Since Cincl Pr uses an average value it will be less sensitive to physiological variations at the lowest or highest pressure levels. On the other hand it is dependent on Pr, and an error in this parameter will have a major impact on the estimated Cout, equation (6). Thus, the accuracy of estimated Pr becomes essential. Furthermore, if results are compared with results from the constant infusion protocol with either static analysis according to Katzman [13] or dynamic analysis [31], Cincl Pr should be used. Until future clinical studies have investigated the pressure/flow relationship in the vicinity of Pr in more detail and its pathophysiological importance have been established, both methods are still relevant.

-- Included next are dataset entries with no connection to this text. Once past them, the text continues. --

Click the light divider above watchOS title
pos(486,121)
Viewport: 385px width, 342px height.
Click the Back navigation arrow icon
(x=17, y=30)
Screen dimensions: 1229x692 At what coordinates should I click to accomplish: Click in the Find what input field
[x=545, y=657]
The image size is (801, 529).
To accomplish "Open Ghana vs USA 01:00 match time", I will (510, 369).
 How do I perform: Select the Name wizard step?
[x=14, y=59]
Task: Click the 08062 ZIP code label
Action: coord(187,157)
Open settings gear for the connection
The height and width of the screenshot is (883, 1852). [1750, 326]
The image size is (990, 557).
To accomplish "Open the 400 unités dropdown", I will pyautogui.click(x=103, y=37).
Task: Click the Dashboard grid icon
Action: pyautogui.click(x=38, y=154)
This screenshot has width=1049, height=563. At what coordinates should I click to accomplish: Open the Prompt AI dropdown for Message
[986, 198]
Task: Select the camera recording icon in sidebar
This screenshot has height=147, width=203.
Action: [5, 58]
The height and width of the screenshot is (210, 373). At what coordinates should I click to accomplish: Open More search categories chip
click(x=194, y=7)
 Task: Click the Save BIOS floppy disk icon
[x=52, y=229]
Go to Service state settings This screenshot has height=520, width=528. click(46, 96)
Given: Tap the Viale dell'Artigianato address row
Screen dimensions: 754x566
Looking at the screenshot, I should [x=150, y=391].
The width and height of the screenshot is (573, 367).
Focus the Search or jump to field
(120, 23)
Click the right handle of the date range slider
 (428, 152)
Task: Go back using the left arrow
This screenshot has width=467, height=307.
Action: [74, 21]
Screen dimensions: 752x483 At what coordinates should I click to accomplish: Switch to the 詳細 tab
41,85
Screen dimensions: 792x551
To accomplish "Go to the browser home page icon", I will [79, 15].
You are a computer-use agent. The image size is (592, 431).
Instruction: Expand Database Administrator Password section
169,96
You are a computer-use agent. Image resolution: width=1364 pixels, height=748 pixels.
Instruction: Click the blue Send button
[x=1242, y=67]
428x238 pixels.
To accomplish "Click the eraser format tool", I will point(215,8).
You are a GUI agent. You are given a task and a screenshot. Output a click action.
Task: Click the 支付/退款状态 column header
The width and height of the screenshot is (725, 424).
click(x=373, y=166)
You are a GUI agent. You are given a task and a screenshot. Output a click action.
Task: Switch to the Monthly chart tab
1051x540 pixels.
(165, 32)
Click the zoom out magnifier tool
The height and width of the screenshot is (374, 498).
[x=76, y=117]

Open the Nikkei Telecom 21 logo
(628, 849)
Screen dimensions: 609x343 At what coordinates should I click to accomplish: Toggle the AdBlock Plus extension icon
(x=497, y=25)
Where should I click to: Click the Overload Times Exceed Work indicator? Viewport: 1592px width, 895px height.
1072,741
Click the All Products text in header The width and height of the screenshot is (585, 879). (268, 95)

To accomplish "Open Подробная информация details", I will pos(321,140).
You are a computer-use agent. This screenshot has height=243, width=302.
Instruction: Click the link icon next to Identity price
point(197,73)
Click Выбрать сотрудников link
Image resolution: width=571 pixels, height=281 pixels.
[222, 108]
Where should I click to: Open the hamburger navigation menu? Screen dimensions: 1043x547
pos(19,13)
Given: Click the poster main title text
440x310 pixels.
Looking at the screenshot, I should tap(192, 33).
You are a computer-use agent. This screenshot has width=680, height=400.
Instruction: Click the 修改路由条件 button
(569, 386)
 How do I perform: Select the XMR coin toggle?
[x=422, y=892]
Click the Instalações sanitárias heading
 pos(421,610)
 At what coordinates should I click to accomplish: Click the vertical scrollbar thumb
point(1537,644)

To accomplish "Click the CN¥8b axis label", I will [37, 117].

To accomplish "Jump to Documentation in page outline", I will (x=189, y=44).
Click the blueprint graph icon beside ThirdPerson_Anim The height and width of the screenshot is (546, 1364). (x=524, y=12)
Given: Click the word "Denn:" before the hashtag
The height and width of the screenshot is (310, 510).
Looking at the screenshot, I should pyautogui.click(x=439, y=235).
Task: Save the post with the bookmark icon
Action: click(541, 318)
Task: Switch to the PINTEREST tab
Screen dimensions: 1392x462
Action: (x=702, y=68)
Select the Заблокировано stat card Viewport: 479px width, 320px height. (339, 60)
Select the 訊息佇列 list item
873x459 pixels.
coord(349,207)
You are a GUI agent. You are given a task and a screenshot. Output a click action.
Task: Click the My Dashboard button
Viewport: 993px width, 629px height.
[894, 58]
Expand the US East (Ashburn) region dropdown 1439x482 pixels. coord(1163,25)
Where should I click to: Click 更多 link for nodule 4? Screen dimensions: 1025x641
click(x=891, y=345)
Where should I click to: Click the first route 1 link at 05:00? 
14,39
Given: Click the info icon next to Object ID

An erroneous flow measurement could produce the shift upwards in flow (Figure 2). However, careful calibration and testing of the equipment on experimental set-up was performed [12, 17], and these types of errors have not been observed.

Conclusions

Using Pr for estimating Cout produced a higher estimated Cout. Possible causes for a deviation from the model of CSF absorption in some patients were a variation in formation rate or venous pressure or a pressure dependent Cout. The observed difference needs to be taken into consideration when setting threshold values for shunting and when comparing results from studies using different infusion test protocols.